Cynsations

Guest Post: Janice Shefelman on Researching Anna Maria’s Gift

By Janice Shefelman

Much to my delight, Cynthia asked me to write something about the research I did for my latest historical novel for young readers, Anna Maria’s Gift (Random House, 2010). Delight because research is something I dearly love, especially of the past. To learn about the past and bring it alive with imagination is my passion.

As David McCullough, author of Pulitzer Prize winning John Adams (Simon & Schuster, 2001), said, “History without imagination is boring.”

What would the ruins of Knossos on Crete be without archaeologist Sir Arthur Evans’ imaginative reconstruction based on his research? Dead ruins.

My current project is to bring the people and the palace of Knossos back to life in a historical novel entitled Ariadne’s Choice, a story based on the myth of the Minotaur. Walking through and pondering those partially restored ruins took me back 3,000 years to the time of King Minos, Queen Pasiphae, and their daughter Ariadne.

As for Anna Maria’s Gift, living in Venice took me back to the 18th Century, even without imagination since the city has changed little since then.

Research began with an earlier picture book, I, Vivaldi, illustrated by my husband Tom Shefelman (Eerdmans, 2008). Tom and I both love baroque music and, most of all, Vivaldi’s music. He lived in our favorite city in the world, Venice. So, it was inevitable that we write and illustrate a biography of the man who wrote such passionate music and lived in the fantasy called Venice.

We made several extended visits and stayed in a palazzo in the square of San Giovanni in Bragora where Antonio Vivaldi was born and lived as a child. Tom played kickball with the neighborhood kids, just as Antonio longed to do but could not because of his “chest constriction.” All he could do was play the violin with the fierceness of playing ball.

When I read that Vivaldi had taught orphan girls at the Pietà in Venice, I knew there was another story to be told. Especially when I found out that he turned those girls into an orchestra known all over Europe. Now, to be an orphan, the parents must die. Anna Maria’s mother dies before the story opens, but her father — ah, there is the tragic Chapter One when Papa lies dying of consumption.

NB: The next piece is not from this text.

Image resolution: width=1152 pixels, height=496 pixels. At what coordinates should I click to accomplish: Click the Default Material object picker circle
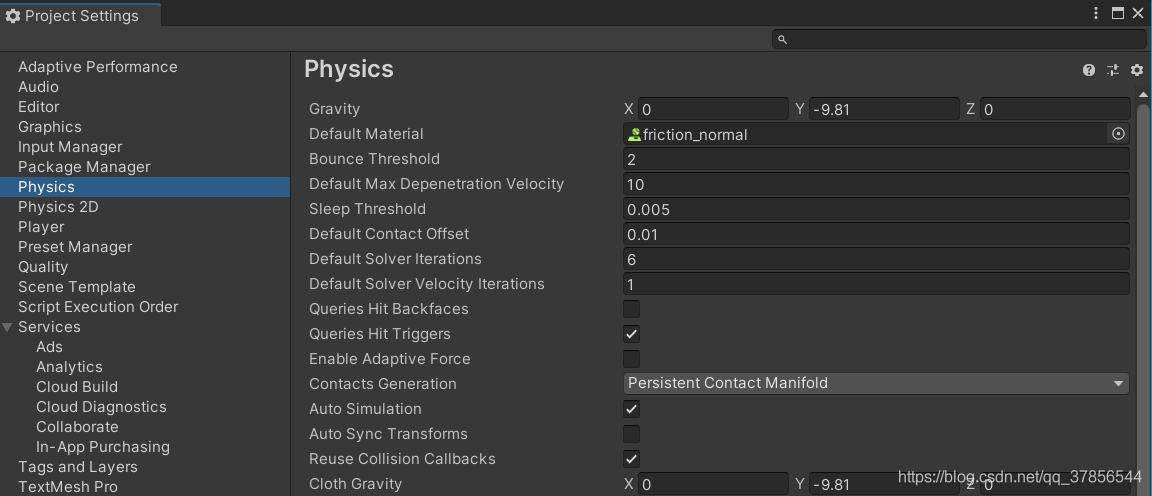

I decided to begin the story in Cremona, a city in northern Italy where there is an ancient tradition of making the finest violins the world has ever known. Why Cremona? Because I wanted Anna Maria’s father to be one of those violin makers.

So, Tom and I traveled to Cremona, learned something of the craft of making violins and visited the home of Antonio Stradivari, who made the incredible Stradivarious instruments.

His custom was to keep an unvarnished violin in his bedroom for a month before varnishing it. He believed that while he slept his soul entered the violin. And he should know!

Thus, evolved the idea that Papa’s final gift to Anna Maria would be a violin that held his soul and voice.

Can you imagine what happens later when that violin is stolen? No, you can’t. That is why you must read Anna Maria’s Gift no matter how old you are.

Cynsational Notes

In the last photo, Janice and Tom show off Anna Maria’s Gift at BookPeople in Austin.